ENTRIES SHOWN:
§
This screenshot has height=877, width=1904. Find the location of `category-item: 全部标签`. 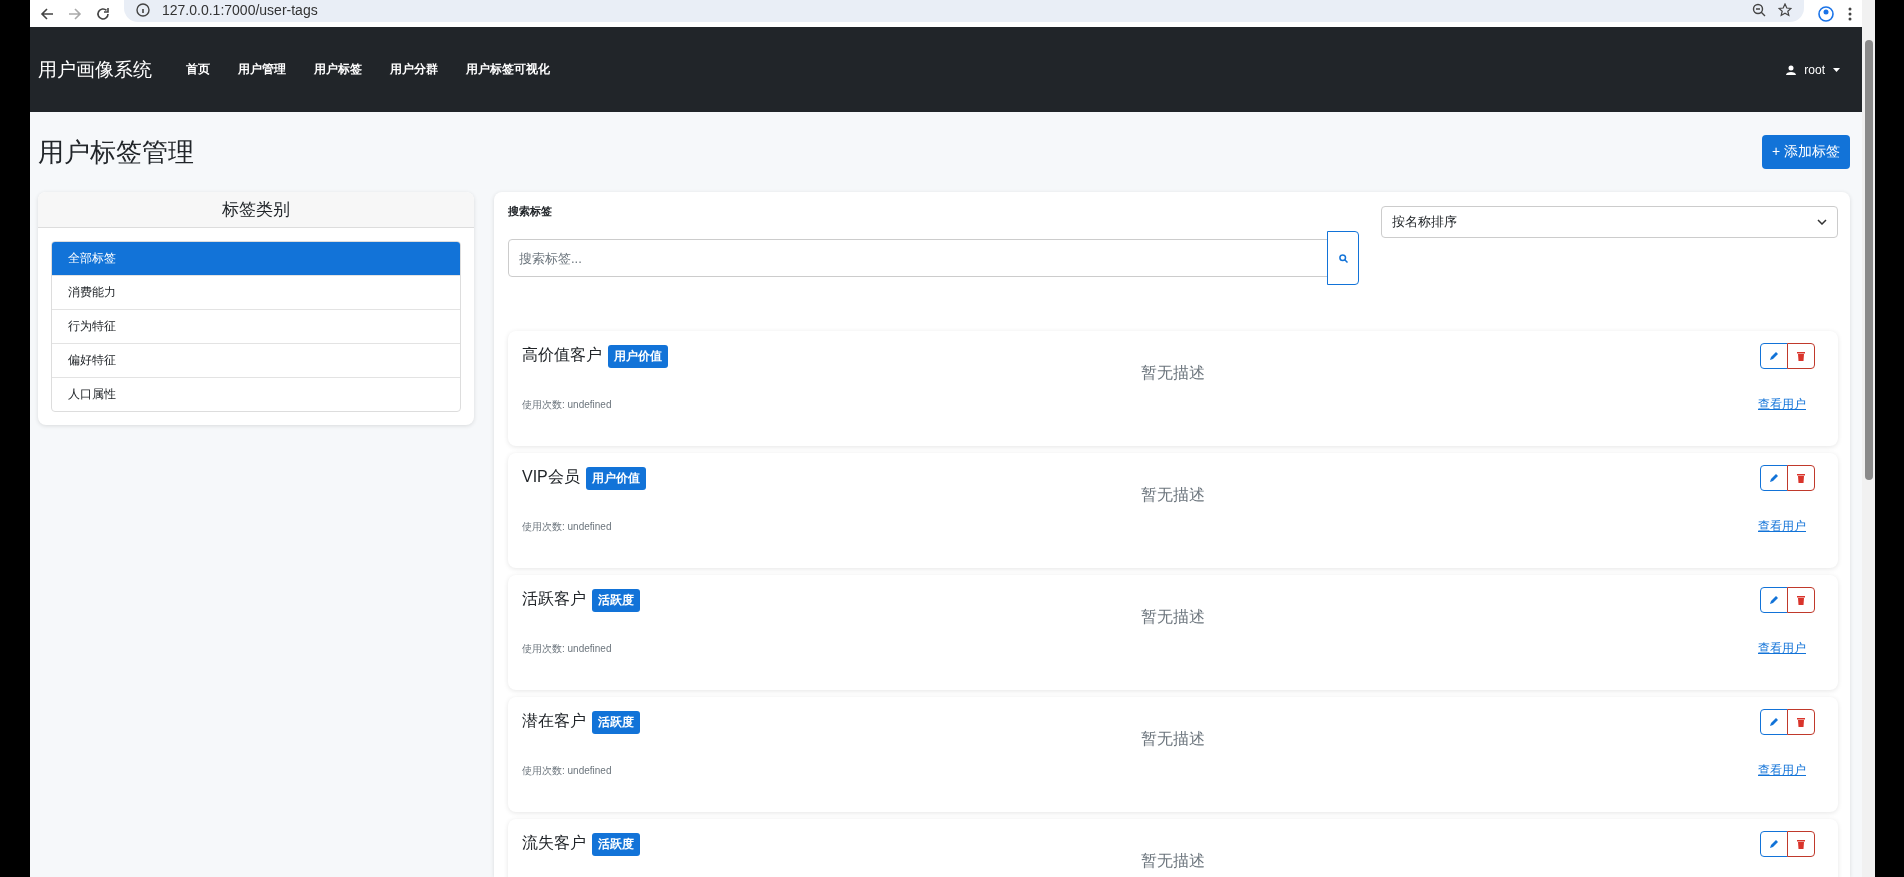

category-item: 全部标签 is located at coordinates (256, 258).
§
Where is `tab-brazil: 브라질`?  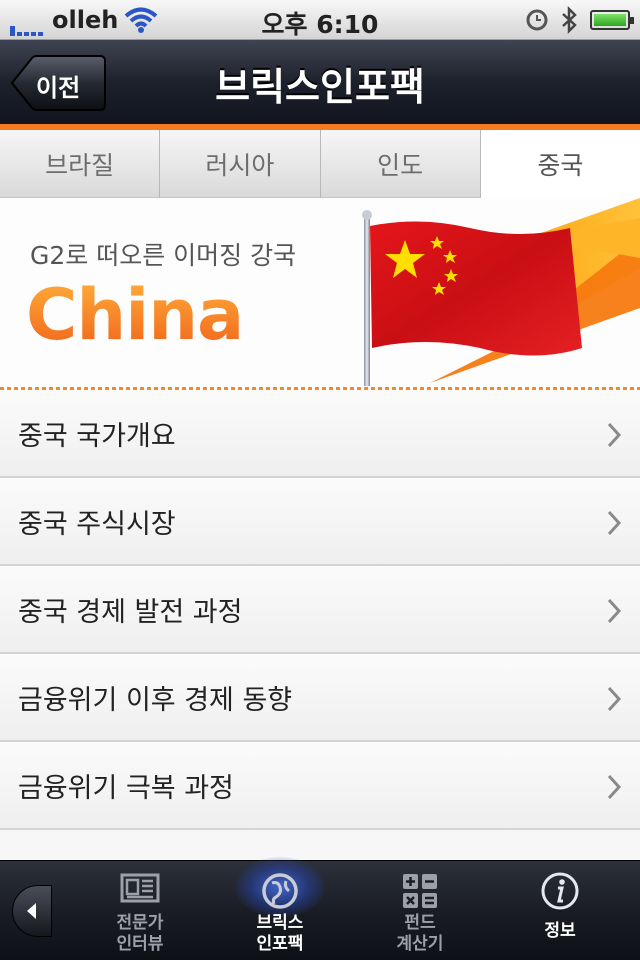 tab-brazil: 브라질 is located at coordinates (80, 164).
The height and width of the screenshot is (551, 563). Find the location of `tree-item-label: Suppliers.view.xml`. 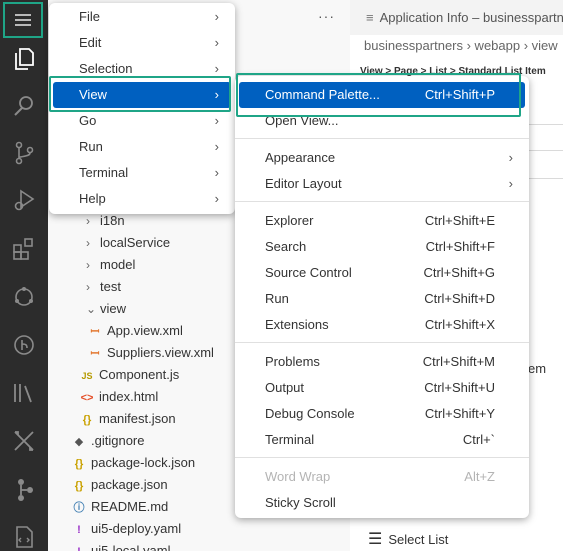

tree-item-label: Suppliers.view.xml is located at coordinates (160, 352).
§
EXERCISE BRIEF: Please echo the lines of the listing starting at the line that contains "This screenshot has" and ending at the line that contains "category-item: 全部标签 is", and leave out the pictures.

EXERCISE RESULT:
This screenshot has height=877, width=1904. Find the location of `category-item: 全部标签`. 

category-item: 全部标签 is located at coordinates (256, 258).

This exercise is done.